One of the major changes in the dental compressed air industry in 2013 was a revised version of HTM 01-05, published by the Department of Health, with several changes having been incorporated. Here are some of the major changes that have occurred pertaining to dental procedures:

• In the past, contamination audits were conducted every three months. In 2014, it will be conducted every twice a year.

• Appliances that are encased in a hygienic condition can now be held on to for a period of 12 months.

• Instruments that are not wrapped can be stored for a period of 24 hours, provided the storage is done in covered drawers.

• All instruments must have a date of expiry, and also the time they have been processed.

Dental Changes in 2014

Dental guidelines have taken a more pragmatic approach in 2014; it has reduced the redundancy of decontaminating the products used for dental procedures. Contamination is the biggest problem encountered when it comes to dental procedures, which could result in many serious oral infections. Thankfully, there are new guidelines for hand washing, with some being:

• Do not reuse spray bottles for cleaning hands.

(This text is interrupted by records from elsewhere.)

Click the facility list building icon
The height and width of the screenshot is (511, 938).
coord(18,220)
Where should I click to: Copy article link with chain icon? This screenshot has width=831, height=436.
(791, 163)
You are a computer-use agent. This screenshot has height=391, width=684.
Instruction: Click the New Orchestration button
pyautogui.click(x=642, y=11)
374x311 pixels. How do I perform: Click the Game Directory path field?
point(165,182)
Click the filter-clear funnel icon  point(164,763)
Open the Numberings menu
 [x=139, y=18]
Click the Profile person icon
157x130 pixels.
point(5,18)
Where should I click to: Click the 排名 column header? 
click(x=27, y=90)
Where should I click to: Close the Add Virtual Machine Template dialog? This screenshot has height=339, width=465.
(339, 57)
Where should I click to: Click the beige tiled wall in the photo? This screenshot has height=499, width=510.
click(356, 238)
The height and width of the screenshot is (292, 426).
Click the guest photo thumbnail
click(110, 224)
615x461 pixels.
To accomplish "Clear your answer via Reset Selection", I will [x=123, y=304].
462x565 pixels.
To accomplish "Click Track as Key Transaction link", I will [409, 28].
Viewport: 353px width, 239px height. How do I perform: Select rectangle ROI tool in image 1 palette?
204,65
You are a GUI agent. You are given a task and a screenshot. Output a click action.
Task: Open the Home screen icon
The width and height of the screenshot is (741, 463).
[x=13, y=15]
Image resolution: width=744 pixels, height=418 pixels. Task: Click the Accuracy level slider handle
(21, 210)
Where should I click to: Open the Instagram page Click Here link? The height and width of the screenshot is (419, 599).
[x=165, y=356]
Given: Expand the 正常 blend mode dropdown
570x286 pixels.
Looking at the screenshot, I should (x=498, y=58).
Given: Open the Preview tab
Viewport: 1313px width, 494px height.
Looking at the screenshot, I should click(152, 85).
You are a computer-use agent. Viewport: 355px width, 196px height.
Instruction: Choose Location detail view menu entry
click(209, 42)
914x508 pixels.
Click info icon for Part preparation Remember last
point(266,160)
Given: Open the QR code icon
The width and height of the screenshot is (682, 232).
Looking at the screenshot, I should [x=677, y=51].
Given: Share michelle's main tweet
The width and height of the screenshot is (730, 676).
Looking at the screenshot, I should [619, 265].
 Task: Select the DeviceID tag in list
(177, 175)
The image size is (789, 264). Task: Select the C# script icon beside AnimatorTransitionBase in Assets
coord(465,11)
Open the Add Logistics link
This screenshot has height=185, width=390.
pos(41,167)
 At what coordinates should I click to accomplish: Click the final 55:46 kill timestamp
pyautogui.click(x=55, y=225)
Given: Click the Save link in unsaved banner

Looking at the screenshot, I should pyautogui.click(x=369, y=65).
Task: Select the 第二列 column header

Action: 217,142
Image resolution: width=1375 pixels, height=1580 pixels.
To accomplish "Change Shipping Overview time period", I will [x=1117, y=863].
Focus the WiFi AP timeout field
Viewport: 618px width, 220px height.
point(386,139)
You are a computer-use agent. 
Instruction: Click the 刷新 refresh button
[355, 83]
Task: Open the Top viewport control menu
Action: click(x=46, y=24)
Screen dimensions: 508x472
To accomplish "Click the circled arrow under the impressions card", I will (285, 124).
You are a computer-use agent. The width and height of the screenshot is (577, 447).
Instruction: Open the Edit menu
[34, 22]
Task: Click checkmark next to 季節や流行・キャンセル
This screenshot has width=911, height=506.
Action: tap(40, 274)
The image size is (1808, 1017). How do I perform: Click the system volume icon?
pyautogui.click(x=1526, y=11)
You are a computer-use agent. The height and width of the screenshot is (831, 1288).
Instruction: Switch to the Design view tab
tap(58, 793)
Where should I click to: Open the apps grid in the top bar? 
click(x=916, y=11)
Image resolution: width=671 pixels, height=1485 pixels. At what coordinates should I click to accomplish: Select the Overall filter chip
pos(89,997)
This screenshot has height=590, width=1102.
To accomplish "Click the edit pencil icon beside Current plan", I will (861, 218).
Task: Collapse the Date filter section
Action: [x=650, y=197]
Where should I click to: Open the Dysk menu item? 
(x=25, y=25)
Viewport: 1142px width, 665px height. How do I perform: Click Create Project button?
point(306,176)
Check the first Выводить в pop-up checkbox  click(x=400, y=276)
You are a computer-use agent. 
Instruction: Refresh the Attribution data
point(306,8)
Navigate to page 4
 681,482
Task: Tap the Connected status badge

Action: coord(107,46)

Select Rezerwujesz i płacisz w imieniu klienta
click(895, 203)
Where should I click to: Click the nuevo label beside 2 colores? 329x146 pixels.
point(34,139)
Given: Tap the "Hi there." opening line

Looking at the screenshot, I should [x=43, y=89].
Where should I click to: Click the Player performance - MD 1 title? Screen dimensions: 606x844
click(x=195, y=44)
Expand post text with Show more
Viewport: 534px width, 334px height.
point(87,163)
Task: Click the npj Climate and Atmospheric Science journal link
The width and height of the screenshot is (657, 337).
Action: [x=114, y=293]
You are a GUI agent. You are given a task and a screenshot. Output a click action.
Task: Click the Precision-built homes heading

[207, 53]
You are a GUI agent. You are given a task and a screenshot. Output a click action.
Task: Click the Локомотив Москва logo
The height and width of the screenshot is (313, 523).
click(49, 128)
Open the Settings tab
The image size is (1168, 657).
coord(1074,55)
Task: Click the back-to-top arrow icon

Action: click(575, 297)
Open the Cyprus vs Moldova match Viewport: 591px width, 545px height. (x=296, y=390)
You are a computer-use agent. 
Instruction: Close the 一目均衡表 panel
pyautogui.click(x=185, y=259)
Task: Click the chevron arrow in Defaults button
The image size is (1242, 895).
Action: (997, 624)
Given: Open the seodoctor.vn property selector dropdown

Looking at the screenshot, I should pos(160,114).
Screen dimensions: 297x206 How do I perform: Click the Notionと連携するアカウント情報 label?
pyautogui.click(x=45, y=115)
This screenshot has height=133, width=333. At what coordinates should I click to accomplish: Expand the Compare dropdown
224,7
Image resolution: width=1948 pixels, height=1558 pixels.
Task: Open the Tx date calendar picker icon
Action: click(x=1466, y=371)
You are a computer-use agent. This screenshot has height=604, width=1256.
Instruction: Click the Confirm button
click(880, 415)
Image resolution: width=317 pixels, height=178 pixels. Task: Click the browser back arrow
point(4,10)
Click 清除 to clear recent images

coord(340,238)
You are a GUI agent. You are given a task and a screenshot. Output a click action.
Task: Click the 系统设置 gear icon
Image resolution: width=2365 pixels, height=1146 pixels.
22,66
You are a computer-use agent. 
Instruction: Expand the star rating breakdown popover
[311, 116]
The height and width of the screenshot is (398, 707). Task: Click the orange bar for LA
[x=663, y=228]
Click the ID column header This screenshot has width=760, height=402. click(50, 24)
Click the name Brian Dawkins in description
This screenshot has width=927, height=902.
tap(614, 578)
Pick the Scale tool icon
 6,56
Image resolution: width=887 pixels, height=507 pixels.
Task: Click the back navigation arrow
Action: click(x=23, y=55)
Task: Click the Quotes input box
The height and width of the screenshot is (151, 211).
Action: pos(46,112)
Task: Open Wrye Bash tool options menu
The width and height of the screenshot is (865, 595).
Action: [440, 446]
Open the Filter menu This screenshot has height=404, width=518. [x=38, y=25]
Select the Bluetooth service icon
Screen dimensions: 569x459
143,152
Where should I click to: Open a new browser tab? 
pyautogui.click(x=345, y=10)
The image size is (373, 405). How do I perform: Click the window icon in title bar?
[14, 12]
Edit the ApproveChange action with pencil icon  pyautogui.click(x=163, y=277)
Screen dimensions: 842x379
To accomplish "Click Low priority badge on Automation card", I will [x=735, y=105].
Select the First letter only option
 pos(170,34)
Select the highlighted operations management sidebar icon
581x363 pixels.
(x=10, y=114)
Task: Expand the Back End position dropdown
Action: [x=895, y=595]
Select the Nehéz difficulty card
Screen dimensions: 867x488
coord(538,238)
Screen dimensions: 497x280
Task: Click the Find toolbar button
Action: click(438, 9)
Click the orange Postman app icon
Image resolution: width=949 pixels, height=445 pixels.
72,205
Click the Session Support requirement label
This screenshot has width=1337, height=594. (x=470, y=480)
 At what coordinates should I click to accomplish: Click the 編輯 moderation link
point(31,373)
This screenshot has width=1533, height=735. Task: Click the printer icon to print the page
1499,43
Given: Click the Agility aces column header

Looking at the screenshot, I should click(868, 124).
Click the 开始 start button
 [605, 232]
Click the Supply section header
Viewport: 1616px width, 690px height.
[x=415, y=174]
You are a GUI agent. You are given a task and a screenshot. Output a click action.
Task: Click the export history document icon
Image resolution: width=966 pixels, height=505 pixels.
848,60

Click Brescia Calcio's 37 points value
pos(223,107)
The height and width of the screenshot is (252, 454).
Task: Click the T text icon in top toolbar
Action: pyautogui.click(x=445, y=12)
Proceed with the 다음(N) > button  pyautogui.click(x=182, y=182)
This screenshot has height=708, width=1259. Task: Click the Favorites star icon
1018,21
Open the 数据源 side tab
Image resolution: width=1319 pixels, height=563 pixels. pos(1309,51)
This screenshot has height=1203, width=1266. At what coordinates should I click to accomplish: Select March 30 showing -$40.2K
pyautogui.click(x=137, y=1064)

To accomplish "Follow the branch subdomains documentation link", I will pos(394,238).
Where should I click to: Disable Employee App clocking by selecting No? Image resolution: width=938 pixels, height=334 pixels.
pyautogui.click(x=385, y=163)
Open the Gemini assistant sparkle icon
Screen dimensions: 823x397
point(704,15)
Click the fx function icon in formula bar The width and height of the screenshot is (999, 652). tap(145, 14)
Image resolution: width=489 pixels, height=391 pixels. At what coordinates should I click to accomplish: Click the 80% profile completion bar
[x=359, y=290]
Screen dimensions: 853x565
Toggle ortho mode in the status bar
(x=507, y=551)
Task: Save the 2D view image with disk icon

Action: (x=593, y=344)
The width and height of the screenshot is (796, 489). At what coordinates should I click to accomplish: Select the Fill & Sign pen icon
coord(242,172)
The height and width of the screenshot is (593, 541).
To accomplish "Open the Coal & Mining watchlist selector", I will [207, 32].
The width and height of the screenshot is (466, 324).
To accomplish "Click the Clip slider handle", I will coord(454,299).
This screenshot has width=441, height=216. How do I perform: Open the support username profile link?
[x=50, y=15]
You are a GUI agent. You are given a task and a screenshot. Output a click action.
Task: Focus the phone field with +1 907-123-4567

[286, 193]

• Do not buy reusable products for hand washing, such as refills.

• Uniforms need to be washed in the hottest temperature, as that would help prevent microorganisms from infesting the clothes.

• Rinsing bowls cannot be used any longer.

• When washing the hands, it is a must to use a disinfectant.

Some Extra Precautions

Usage of endodontic instruments has to be individually monitored and sterilised thoroughly. If you opt for a manual wash, then the devices must be cleaned separately. It is also a must to use a disinfectant while washing them. The HTM 01-05 also recommends that regular health checks must be conducted to detect hepatitis B. Waste management practices should adhere to the rules and policies described in HTM 07-01.

Another important aspect is dental air quality. Dental air is supplied via a compressor, and it is mandatory that the compressor has a filter attached. This ensures that the filter catches all the microorganisms, with just clean and dry air entering the patient’s mouth. This also improves the efficiency of dental instruments, as wet and unclean air will result in corrosion and damage to the instruments.

Some Further Guidelines

• When you use a hand piece, the washer or disinfector will have to comply with the manufacturer guidelines.

• An everyday test has to be conducted on the sterilisers being used.

• The decontamination equipment that you use has to comply with the laws, and must be equally validated.

• Check the air filter of the dental air compressor regularly. Schedule periodic maintenance so that the filter can be cleaned or replaced when needed.